Pedro observó la cabeza inclinada del niño y se preguntó qué diablos hacer.


—Ah… supongo que está muy ocupada aquí.


—Podría trabajar Carola u otra persona y ella venir. Pero no lo hará.


—¿No crees que os acompañaría si pudiera?


—Supongo —volvió a dar una patada a la grava y cuando Pedro no lo reprendió, lo hizo una tercera vez—. Tenemos que ir a un sitio llamado Martha’s Vineyard, con mi padre y su nueva esposa. Mamá dice que será divertido, que iremos a la playa y tomaremos helados.


—Suena estupendo.


—Yo no quiero ir. No sé por qué tengo que ir. Yo quiero ir a Disney World con mamá.


Cuando al pequeño se le quebró la voz, Pedro suspiró y se puso en cuclillas.


—Cuesta hacer cosas que no se desea hacer. Supongo que tendrás que cuidar de Jazmin mientras estéis fuera.


—Supongo —Alex se encogió de hombros y aspiró el aire—. Ella tiene miedo de ir. Pero solo tiene cinco años.


—Contigo estará bien. Te diré lo que haremos; durante vuestra ausencia, yo cuidaré de vuestra madre.


—Vale —sintiéndose mejor, Alex se limpió la nariz con el dorso de la mano —. ¿Puedo ver dónde te dispararon en la pierna?


—Claro —Pedro señaló una cicatriz de unos diez centímetros en la pierna izquierda, justo encima de la rodilla.

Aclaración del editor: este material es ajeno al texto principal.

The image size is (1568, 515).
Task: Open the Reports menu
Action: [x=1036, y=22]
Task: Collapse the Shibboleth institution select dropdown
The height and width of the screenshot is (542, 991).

—Vaya —como a Pedro no parecía importarle, pasó un dedo por encima—. Supongo que al haber sido policía, cuidarás bien de mamá.


—Desde luego que lo haré.


Paula no estuvo segura de lo que sintió al ver a Pedro. Pero supo que algo cálido se agitó en su interior cuando Pedro le acarició el pelo a Alex.


—Vaya, ¿y qué es esto?


Los dos varones intercambiaron una mirada rápida y privada antes de que Pedro se incorporara.


—Una charla de hombres —dijo, y apretó la mano de Alex.


—Sí —el pequeño sacó pecho—. Una charla de hombres.


—Comprendo. Bueno, odio interrumpirla, pero si quieres pizza, será mejor que vayas a lavarte las manos.


—¿Puede venir él? —preguntó Alex.


—Su nombre es señor Alfonso —indicó Paula.


—Su nombre es Pedro —Pedro le guiñó un ojo al pequeño y recibió una sonrisa a cambio.


—¿Puede?


—Ya veremos.


—Eso lo dice mucho —confió Alex, y luego salió corriendo en busca de su hermana.


—Supongo que es verdad —Paula suspiró y 
se volvió hacia Pedro—. ¿Qué puedo hacer por ti?